● **Exercise aim**:
Look through the records below for the line holding "1228x980 pixels. How". Write it out exactly, with each following line through the line holding "You are a computer-use agent. Screen".
***** Information provided *****
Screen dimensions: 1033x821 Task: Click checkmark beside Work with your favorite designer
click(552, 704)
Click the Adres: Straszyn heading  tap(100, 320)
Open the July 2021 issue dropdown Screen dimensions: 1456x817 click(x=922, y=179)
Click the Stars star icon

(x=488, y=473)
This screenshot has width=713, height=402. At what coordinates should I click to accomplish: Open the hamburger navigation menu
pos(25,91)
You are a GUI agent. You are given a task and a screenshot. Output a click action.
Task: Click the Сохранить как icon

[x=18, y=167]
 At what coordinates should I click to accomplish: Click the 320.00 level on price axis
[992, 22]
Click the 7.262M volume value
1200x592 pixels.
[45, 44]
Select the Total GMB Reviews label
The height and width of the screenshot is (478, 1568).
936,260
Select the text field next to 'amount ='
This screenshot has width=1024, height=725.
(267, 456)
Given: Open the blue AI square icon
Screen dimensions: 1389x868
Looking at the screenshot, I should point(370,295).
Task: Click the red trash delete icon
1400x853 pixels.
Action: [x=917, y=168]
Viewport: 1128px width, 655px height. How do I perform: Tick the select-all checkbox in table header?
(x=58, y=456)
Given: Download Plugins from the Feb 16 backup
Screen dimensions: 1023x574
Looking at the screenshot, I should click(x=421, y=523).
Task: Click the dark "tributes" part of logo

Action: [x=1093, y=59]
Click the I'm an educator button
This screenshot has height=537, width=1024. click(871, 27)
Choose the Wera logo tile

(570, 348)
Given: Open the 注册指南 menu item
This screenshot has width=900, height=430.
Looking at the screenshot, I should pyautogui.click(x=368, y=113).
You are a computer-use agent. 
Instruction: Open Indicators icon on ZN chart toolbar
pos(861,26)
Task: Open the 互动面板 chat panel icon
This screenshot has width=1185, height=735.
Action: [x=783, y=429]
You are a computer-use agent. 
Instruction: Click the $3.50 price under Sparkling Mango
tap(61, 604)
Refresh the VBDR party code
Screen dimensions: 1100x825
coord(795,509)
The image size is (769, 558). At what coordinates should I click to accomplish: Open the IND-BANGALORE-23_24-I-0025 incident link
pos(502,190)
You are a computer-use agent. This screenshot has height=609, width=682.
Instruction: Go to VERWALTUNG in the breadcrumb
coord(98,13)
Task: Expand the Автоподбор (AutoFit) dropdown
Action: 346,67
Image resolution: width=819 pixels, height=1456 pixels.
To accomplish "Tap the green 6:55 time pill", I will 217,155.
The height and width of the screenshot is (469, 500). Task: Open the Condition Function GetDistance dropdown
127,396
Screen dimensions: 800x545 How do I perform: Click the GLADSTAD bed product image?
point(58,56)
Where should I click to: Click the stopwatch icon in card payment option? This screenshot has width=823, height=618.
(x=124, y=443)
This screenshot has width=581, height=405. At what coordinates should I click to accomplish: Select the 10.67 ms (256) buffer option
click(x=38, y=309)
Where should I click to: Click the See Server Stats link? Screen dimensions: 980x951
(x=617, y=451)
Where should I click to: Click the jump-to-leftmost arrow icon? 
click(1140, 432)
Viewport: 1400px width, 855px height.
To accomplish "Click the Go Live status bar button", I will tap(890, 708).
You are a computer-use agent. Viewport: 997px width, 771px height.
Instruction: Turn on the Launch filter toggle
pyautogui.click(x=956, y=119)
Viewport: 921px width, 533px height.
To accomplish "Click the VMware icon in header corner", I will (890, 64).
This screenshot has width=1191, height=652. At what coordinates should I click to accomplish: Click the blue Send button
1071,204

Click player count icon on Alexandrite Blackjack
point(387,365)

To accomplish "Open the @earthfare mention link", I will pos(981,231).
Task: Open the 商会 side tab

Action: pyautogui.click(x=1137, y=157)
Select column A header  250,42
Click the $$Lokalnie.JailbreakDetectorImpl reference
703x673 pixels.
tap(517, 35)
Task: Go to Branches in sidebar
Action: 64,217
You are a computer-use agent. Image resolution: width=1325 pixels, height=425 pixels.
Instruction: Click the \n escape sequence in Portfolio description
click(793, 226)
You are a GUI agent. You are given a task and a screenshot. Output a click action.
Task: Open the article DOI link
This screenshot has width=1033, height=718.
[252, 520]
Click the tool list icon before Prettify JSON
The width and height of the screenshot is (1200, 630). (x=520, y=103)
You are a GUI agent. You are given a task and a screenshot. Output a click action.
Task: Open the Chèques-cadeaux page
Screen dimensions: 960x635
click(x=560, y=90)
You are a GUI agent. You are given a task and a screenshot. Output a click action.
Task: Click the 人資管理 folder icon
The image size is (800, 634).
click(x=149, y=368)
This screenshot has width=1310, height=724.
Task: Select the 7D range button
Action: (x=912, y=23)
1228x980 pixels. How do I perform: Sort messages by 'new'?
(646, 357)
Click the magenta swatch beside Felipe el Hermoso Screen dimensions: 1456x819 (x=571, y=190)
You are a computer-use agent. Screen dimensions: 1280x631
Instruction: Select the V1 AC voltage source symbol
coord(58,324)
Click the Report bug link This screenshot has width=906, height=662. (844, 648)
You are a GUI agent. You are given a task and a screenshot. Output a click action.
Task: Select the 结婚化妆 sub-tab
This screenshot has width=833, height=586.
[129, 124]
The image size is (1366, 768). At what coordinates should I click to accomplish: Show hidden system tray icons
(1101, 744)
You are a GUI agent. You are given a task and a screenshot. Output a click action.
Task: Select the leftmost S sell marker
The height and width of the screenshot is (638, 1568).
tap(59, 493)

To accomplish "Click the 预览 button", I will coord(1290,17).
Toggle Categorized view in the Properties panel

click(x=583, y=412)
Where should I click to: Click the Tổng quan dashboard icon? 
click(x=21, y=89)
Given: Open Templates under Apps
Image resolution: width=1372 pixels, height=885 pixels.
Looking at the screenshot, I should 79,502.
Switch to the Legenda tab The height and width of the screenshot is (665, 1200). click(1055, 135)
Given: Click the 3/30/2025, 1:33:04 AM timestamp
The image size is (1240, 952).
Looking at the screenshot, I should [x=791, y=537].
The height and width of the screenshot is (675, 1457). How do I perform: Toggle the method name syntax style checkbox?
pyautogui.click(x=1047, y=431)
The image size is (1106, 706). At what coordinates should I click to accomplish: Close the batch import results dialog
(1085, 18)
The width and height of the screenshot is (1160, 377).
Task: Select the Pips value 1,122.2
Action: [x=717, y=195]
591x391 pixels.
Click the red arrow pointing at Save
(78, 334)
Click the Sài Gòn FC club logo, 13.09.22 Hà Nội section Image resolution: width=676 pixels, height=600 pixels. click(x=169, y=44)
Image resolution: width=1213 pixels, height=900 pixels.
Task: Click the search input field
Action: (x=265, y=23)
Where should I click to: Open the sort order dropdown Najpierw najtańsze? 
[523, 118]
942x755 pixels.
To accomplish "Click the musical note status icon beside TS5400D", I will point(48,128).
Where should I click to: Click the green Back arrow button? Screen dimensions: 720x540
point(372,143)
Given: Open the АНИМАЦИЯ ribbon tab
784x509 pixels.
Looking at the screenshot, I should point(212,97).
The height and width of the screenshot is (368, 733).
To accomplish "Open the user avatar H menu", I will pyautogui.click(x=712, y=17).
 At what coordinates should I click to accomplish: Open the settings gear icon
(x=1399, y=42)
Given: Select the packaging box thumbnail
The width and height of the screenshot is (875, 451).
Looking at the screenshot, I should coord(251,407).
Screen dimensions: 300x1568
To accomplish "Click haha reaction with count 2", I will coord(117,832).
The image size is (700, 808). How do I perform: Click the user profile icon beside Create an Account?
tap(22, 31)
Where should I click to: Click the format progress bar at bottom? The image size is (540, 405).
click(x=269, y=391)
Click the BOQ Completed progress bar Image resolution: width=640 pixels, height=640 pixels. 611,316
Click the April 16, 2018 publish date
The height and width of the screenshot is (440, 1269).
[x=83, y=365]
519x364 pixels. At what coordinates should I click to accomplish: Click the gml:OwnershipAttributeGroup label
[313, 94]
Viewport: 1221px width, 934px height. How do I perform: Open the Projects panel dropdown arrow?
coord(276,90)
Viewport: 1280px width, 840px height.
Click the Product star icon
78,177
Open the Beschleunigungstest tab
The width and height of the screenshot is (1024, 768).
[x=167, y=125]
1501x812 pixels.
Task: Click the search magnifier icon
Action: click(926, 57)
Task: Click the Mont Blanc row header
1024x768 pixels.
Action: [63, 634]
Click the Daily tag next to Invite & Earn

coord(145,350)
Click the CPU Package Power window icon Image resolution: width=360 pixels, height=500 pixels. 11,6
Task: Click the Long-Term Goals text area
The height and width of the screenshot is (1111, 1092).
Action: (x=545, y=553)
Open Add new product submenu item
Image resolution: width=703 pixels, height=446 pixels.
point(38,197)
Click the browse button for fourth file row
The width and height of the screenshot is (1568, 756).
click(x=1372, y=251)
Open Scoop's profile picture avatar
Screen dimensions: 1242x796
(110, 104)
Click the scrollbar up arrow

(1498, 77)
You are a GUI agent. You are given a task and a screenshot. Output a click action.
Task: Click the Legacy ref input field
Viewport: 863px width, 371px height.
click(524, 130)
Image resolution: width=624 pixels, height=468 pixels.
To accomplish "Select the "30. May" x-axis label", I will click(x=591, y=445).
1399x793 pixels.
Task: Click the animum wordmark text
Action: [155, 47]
*****
● **Exercise response**:
1228x980 pixels. How do I perform: Sort messages by 'new'?
(646, 357)
Click the magenta swatch beside Felipe el Hermoso Screen dimensions: 1456x819 (x=571, y=190)
You are a computer-use agent. Screen dimensions: 1280x631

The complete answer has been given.